:: Aim of the task ::
Gather every line in the records below that contains the word "green".

:: Record extracts ::
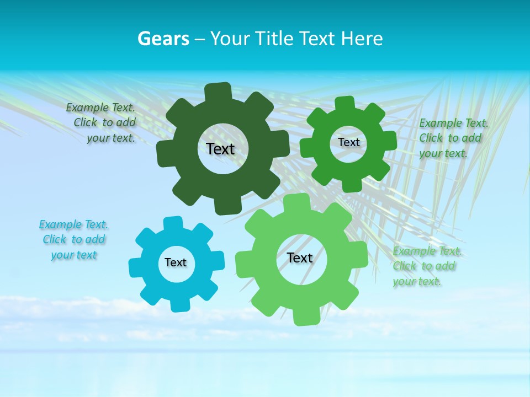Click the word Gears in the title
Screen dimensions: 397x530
(163, 39)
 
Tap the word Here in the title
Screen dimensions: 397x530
(362, 39)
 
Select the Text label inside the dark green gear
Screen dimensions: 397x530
(220, 149)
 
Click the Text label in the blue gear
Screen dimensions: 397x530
(176, 262)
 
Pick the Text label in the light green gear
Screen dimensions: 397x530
(300, 257)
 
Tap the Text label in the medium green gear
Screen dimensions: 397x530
(348, 142)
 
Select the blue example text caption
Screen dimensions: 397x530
(73, 240)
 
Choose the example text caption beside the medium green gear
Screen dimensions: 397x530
(453, 138)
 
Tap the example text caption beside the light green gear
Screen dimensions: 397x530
(426, 266)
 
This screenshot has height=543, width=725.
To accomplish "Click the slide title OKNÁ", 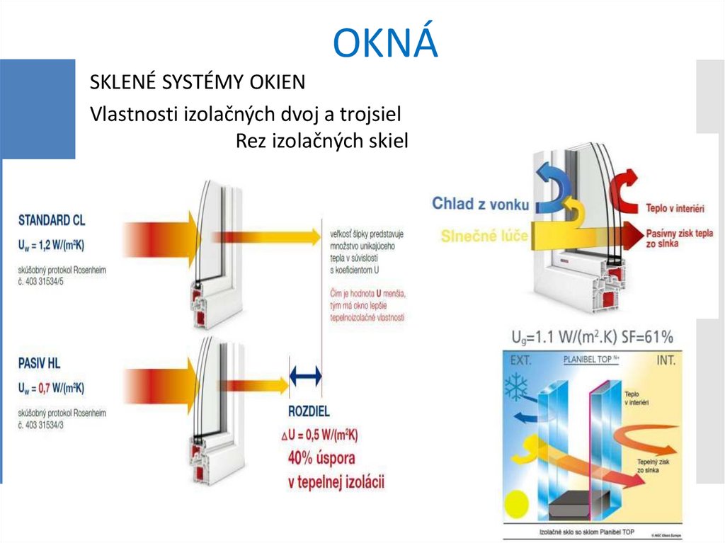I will pos(385,43).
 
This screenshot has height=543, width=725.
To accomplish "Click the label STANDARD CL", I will pos(52,219).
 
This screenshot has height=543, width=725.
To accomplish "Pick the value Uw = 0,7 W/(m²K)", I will pos(51,388).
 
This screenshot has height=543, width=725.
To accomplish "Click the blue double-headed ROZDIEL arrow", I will pos(306,375).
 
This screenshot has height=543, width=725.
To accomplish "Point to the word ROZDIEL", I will pos(309,411).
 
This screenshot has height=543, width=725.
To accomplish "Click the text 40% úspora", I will pos(321,457).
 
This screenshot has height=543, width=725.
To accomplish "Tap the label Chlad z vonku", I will pos(481,204).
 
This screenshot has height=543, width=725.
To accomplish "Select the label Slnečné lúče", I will pos(484,235).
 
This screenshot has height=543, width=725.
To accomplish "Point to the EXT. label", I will pos(521,360).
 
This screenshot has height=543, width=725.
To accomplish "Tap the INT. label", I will pos(666,360).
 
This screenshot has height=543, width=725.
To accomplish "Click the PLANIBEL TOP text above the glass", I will pos(591,360).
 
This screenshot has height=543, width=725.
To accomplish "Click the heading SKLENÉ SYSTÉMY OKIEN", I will pos(198,83).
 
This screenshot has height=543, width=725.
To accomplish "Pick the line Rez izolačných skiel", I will pos(322,142).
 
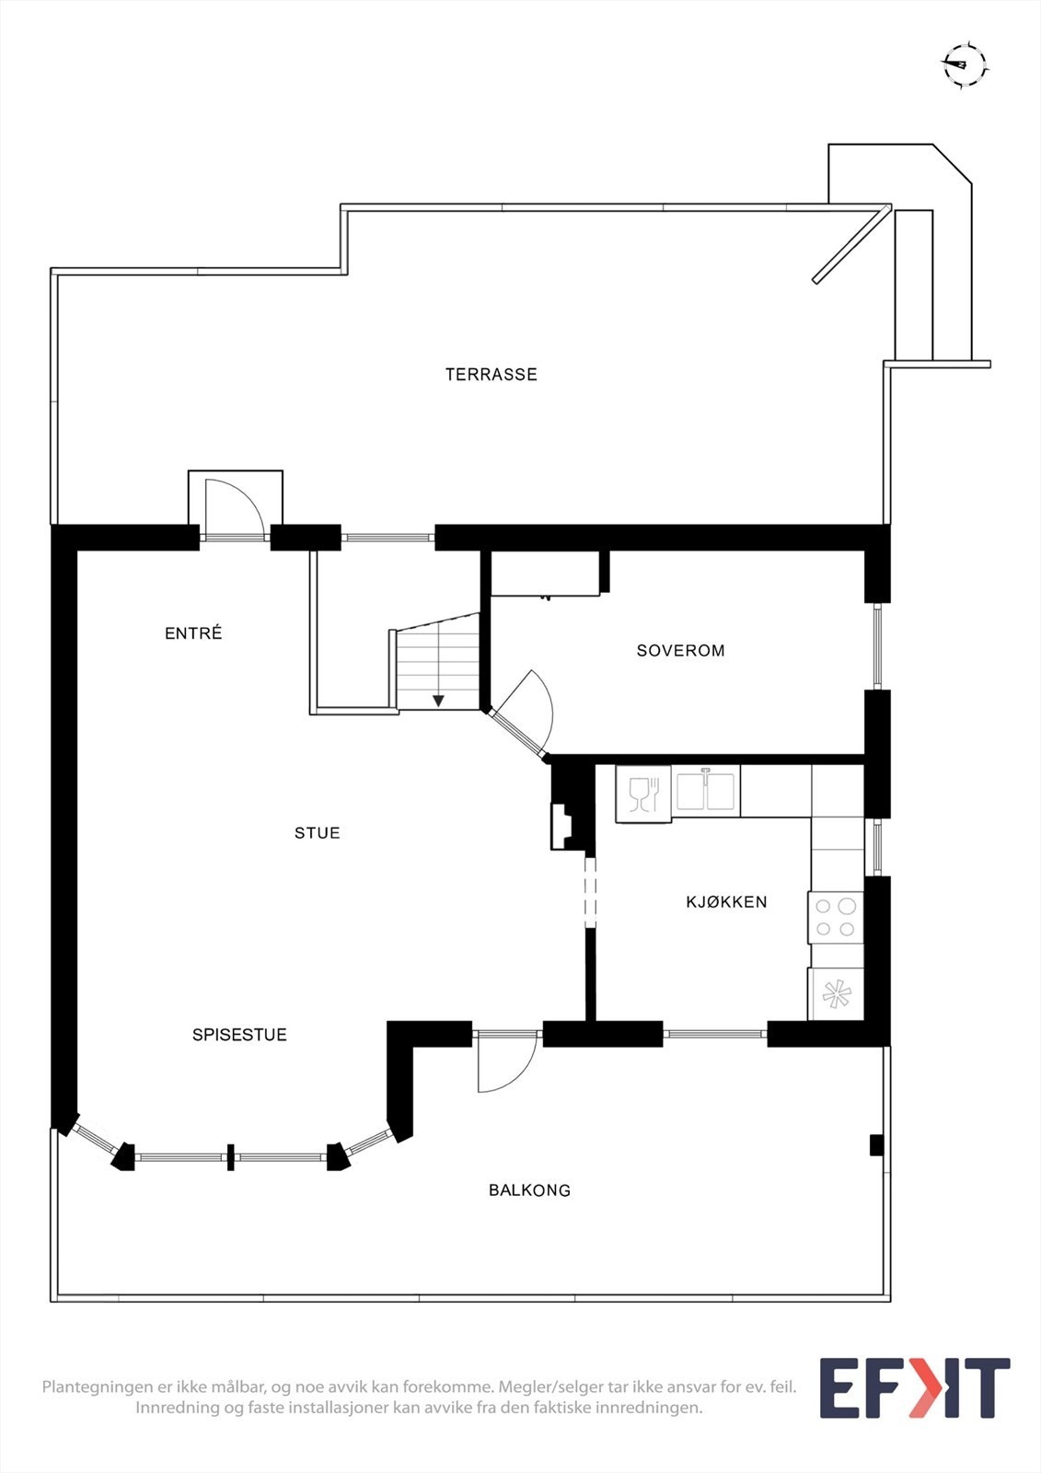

:: Exercise output ::
Select the Text label inside the dark green gear
Pick the Text label in the light green gear
Tap the Text label in the medium green gear
Choose the example text caption beside the medium green gear
Tap the example text caption beside the light green gear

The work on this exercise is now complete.